Como mayor’s challenger seeks to reinstate lawsuit
Published 6:40 pm Tuesday, September 4, 2007
Judy Sumner has asked the Mississippi Supreme Court to reinstate her lawsuit challenging the results of the Como mayor’s election in 2005.
The case is among dozens the Supreme Court will hear in the September-October term. Sumner’s case is among cases the court will decide using lawyers’ briefs rather than oral arguments.
Sumner was attempting to prove that she actually received more votes than incumbent Azria Lewers in the Democratic Party primary.
Sumner claimed she initially led the Como mayor’s runoff election on May 17, 2005, by a count of 294 to 291. Sumner claimed that even after a count of affidavit and absentee ballots, she led 302-298.
She alleged that the Como Democratic Executive Committee met again on May 24 and counted 12 of 19 absentee ballots that were rejected on May 17, 2005. Lewers received all 12 rejected ballots, giving him a total of 310 votes to Sumner’s 302.
Sumner’s lawsuit was filed in June 2005 in Panola County Circuit Court.

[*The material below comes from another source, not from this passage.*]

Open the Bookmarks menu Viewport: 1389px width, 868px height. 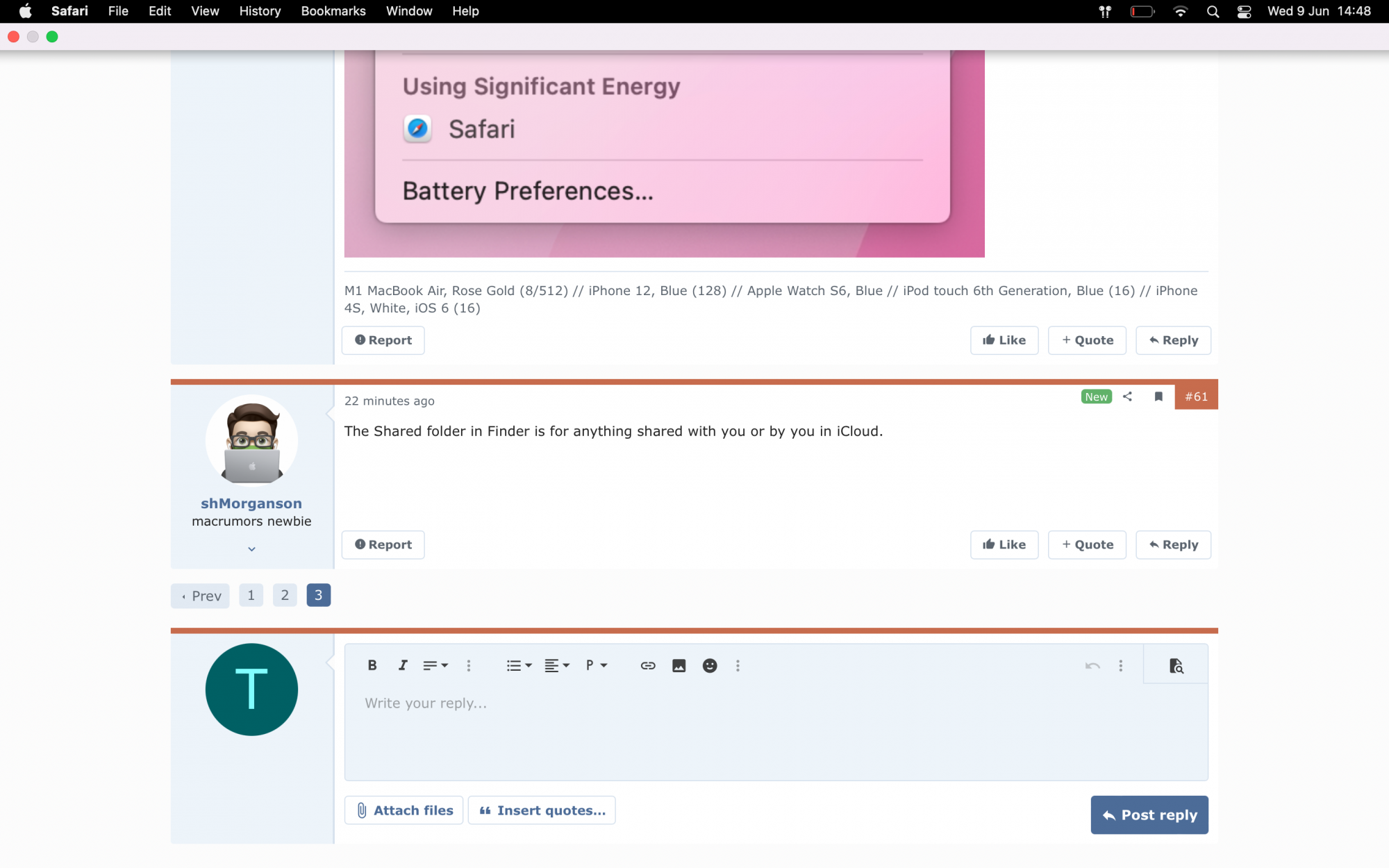(333, 11)
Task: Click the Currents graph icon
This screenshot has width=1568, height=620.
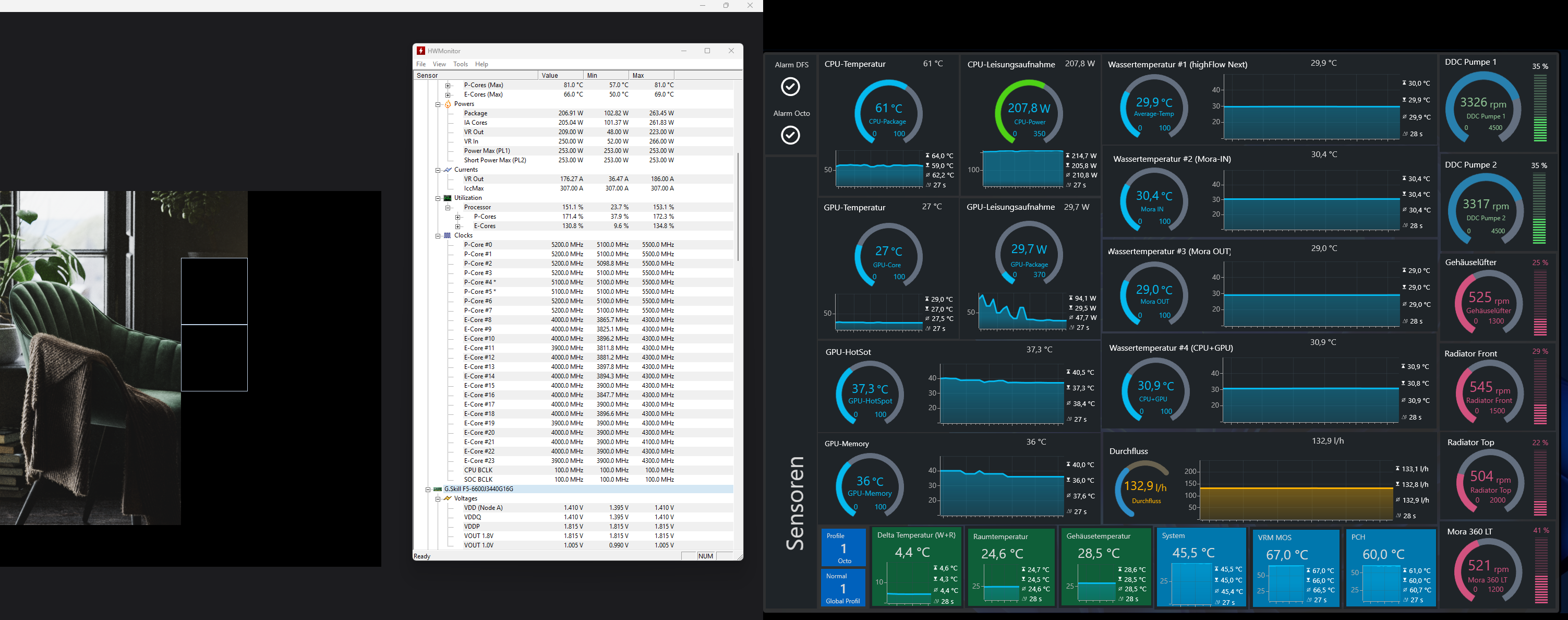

In November 2006, special appointed Judge Sharion Aycock threw out the lawsuit on a technicality, citing Sumner’s failure to provide sufficient bond, as required by law, to pay all costs in case the petition was dismissed.
Also before the Supreme Court are:
— The Mississippi Commission on Judicial Performance’s recommendation that Leflore County Court Judge Solomon Osborne be suspended for 90 days without pay and assessed more than $2,500 for engaging in judicial misconduct.
The commission has alleged that Osborne failed to “observe the high standards of conduct required of a judge by making a public spectacle on the streets of Greenwood while impeding the repossession of an automobile.”
Osborne abused his power, influenced the actions of police and demeaned the judicial office, the commission said.
— The Mississippi Commission on Judicial Performance’s recommendation that Hinds County Justice Court Judge Nicki Boland be publicly reprimanded for comments she made in 2005 at a National Drug Court Training Conference in Dallas.
The commission has alleged that during a training session with the Hinds County Drug Court Planning team, Boland became upset and combative with the group and said that as far as she was concerned “the African-American community can just go to hell.”
Boland, according to the commission, also said the Hinds County Board of Supervisors gave no leadership and that supervisors were not intelligent. Three of the five Hinds supervisors are black.
The commission found that “inflammatory, derogatory language and disruptive behavior” rose to the level of judicial misconduct.
Boland has said that what she talked about at the Texas conference was her frustration with “so-called black leaders trying to sabotage the drug court system for their own personal and political gain.”